The proportion of people around the world who regard climate change as a ‘very’ or ‘somewhat’ serious threat to people in their country has risen to three-quarters (75%) for the first time, a global study has found.
The findings come from a new report from the latest edition of the World Risk Poll, for which global analytics company Gallup interviewed 143,000 people in 140 countries during 2025, using rigorous representative sampling techniques.
75% is the highest level of global public concern recorded by the Poll since it began in 2019, when the figure stood at just under seven in 10 (69%).
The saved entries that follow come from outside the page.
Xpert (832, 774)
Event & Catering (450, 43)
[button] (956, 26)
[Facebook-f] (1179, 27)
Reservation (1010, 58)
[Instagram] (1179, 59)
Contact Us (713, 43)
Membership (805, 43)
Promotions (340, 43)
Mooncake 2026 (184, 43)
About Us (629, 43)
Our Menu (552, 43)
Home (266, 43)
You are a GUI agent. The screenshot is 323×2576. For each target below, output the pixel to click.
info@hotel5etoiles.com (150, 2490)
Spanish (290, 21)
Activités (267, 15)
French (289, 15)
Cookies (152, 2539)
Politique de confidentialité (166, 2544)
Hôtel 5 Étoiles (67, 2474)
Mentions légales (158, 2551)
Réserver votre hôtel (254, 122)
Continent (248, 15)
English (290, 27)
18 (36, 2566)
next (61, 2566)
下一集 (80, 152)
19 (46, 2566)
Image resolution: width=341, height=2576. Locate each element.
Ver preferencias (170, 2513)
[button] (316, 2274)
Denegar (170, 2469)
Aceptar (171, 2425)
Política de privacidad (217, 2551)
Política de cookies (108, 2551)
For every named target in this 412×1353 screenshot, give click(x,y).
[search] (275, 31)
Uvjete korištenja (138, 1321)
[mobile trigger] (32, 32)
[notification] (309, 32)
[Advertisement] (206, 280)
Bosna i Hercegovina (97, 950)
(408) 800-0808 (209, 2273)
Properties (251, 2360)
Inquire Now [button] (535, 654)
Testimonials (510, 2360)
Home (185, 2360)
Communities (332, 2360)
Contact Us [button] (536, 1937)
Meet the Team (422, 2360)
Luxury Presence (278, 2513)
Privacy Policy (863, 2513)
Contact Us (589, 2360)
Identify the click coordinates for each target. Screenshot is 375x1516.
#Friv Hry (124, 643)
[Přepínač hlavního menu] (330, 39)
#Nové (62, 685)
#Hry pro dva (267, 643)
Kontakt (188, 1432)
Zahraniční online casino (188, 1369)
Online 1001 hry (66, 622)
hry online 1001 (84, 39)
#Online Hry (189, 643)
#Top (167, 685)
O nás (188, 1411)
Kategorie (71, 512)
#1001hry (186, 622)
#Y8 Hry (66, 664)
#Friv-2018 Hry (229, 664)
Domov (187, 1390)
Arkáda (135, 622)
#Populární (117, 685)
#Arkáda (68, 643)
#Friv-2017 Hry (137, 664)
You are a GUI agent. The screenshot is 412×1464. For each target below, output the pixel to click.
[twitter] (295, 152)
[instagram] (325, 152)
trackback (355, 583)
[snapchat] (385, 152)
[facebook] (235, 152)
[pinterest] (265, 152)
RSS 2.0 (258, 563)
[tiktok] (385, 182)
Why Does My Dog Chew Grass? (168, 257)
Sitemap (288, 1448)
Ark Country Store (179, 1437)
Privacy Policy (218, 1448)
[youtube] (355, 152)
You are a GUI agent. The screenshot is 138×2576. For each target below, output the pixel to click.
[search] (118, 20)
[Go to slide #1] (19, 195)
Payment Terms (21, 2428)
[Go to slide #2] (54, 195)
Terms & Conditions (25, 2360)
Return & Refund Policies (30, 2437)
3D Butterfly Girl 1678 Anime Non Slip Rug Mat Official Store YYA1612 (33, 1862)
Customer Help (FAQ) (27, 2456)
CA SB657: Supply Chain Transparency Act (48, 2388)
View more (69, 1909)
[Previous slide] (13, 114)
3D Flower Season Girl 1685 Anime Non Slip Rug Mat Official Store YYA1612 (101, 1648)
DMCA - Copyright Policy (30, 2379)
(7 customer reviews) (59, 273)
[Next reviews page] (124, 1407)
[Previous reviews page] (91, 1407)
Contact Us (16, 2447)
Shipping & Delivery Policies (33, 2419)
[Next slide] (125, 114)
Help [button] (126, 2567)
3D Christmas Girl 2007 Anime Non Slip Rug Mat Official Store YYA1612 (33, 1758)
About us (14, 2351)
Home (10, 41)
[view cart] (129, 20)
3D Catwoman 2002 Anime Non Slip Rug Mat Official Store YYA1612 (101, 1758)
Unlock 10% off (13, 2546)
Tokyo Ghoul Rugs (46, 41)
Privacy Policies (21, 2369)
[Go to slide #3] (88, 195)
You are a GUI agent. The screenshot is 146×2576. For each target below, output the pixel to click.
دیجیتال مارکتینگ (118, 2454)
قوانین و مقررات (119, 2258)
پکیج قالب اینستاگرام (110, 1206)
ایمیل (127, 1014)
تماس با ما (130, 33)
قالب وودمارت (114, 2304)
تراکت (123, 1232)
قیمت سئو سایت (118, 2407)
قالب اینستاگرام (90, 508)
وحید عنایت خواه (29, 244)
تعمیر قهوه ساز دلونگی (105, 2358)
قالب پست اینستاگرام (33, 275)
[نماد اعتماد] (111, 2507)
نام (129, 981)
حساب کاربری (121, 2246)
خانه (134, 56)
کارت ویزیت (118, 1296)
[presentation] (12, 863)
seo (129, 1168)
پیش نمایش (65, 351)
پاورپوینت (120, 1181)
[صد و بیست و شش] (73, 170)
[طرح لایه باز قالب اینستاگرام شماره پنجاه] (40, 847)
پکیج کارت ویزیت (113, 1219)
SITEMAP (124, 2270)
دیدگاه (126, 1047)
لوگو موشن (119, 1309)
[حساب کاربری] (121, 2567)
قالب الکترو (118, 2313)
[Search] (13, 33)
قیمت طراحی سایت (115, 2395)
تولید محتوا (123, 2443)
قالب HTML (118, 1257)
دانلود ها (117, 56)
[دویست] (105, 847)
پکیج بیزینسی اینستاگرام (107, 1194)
This increase is being driven by people in middle-income countries, who are increasingly feeling the heat of record temperatures, and more frequent and intense severe weather events.
However, the global rise masks a reduction in the intensity of concern in many high income countries, where the proportion of adults who see climate change as a ‘very serious’ threat has dropped from over half (54%) to just under (49% – still above the 40% global average). Eight high-income countries – Kuwait, Croatia, Spain, Ireland, Denmark, Canada, New Zealand and the UK – have seen declines of at least 10 percentage points.
The findings come as climate campaigners, policymakers and industry leaders from around the world convene for London Climate Action Week, in a year on-track to be among the warmest on record, boosted by the impending El Niño weather pattern.
Nancy Hey, Director of Evidence and Insight at Lloyd’s Register Foundation, said: “Three quarters of people worldwide now see climate change as a serious threat – the highest we’ve ever recorded – and fewer people now say they don’t know if it will affect them. This is a clear foundation for action; action that can improve lives now and in the future. When we recognise our shared concern, we can move faster, together, for real, practical change.”
Despite the fall at the most intense levels of concern, four in five people (79%) in high income countries still regard climate change as at least a ‘somewhat serious’ threat to people in their country.
However, data from the World Risk Poll suggests that people in these countries seriously underestimate their fellow citizens’ level of concern – while half (49%) see climate change as a ‘very serious’ threat, only one in five (20%) believe most other people in their country feel the same. This gap is biggest in Portugal (42 percentage points) and the United States (41).
Pedro Conceição, Director of the Human Development Report Office at the United Nations Development Programme – which supported the development of the Poll – said: “The findings of the World Risk Poll reveal a powerful but often overlooked barrier to climate action: across the world, people care more about climate change than they believe others do. This perception gap matters. When people who support climate action think they are in the minority, they may be less likely to speak up, act, or support visible policy change – weakening the collective action that is urgently needed.
“We are pleased that our collaboration with Lloyd’s Register Foundation brings new evidence to this critical global challenge, showing that the space for climate action may be larger than many assume.”
Gareth Redmond-King, Head of the International Programme at the UK-based Energy and Climate Intelligence Unit, added: “As impacts from climate change worsen, people everywhere are worried about the growing dangers, and daily cope with the rising costs.
“Here in the UK concern about climate change bridges political, generational, and geographical divides – even if too many people wrongly believe their worries are only shared by a minority. Only cutting our emissions to net zero will halt climate change, and we are running out of time to limit the threat it poses to lives, livelihoods, health, and food security. The more everyone talks about that, the more people will realise their concerns are shared by almost everyone around them. And as climate change driven extremes are exacerbated by the arrival of El Niño, the more it will then become clear to leaders that the people who elect them expect them to act.”
The report – Alone Together: The Hidden Consensus on Climate Change – accompanies a second 2026 World Risk Poll report: The Quiet Hazards: How Everyday Risk Shapes Daily Life, which tracks global worry about, and harm from, a range of different safety risks. Headline findings include:
- A global reduction in rates of workplace injury, from one in five (10%) in 2021 to one in six (16%) in 2025.
- A global increase in harm from food and drinking water, to 14% and 13% of adults respectively – the highest level since the Poll began in 2019.